EXERCISE |
Leave out the pictures, and copy exactly the lines from the line with "Task: Click the legal" through the last line of the data below.

________

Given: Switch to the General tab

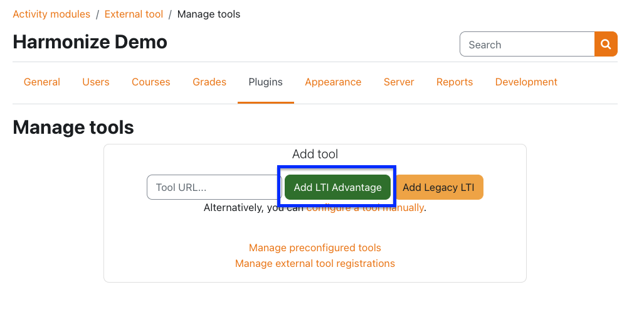Looking at the screenshot, I should pyautogui.click(x=42, y=82).
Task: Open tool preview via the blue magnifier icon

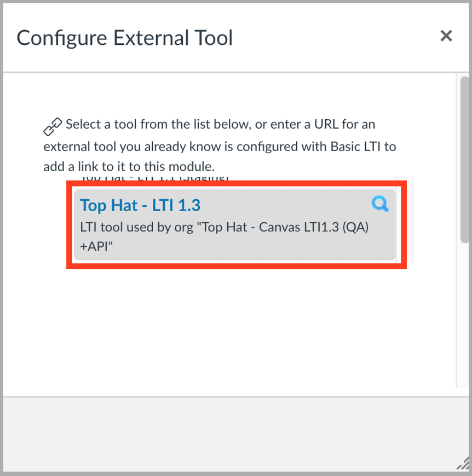Action: (x=380, y=204)
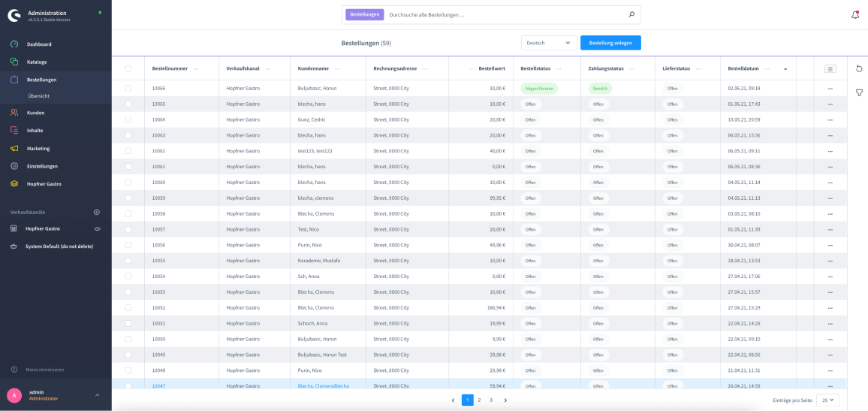This screenshot has width=868, height=411.
Task: Open the column settings list icon
Action: pyautogui.click(x=830, y=68)
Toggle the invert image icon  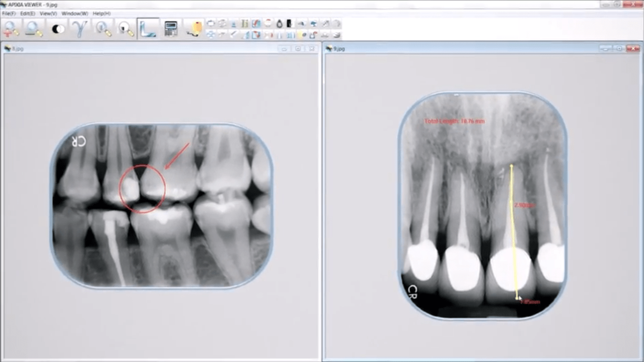click(x=288, y=22)
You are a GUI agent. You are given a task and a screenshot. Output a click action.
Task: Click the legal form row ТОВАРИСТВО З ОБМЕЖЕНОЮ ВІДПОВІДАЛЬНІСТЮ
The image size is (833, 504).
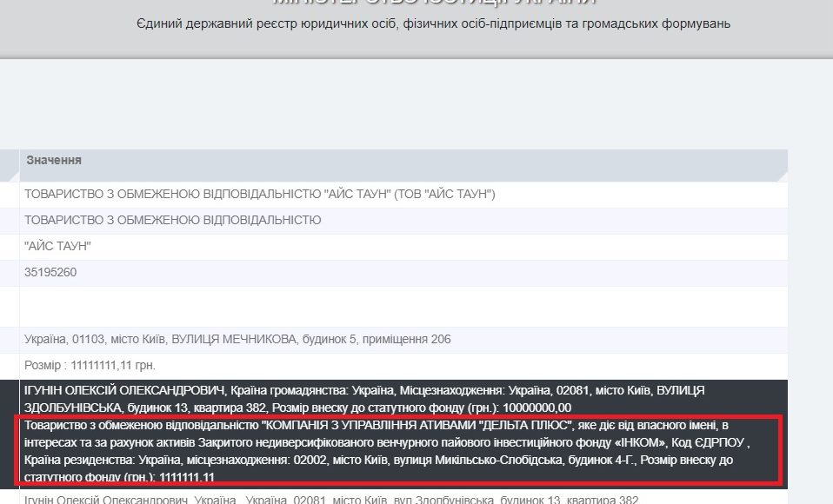click(403, 221)
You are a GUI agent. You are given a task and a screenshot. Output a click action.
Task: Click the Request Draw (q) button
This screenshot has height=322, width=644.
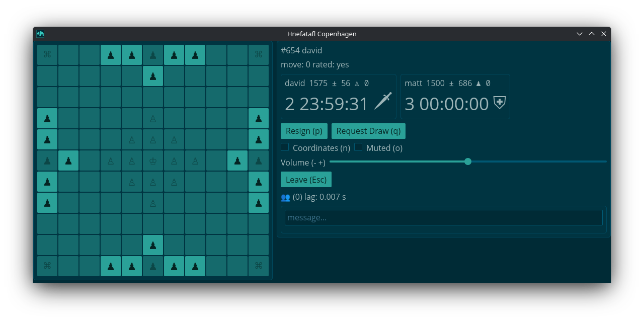[x=368, y=131]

________

TASK SOLUTION |
Task: Click the legal form row ТОВАРИСТВО З ОБМЕЖЕНОЮ ВІДПОВІДАЛЬНІСТЮ
The image size is (833, 504).
click(403, 221)
You are a GUI agent. You are given a task and a screenshot. Output a click action.
Task: Click the Request Draw (q) button
This screenshot has height=322, width=644.
[x=368, y=131]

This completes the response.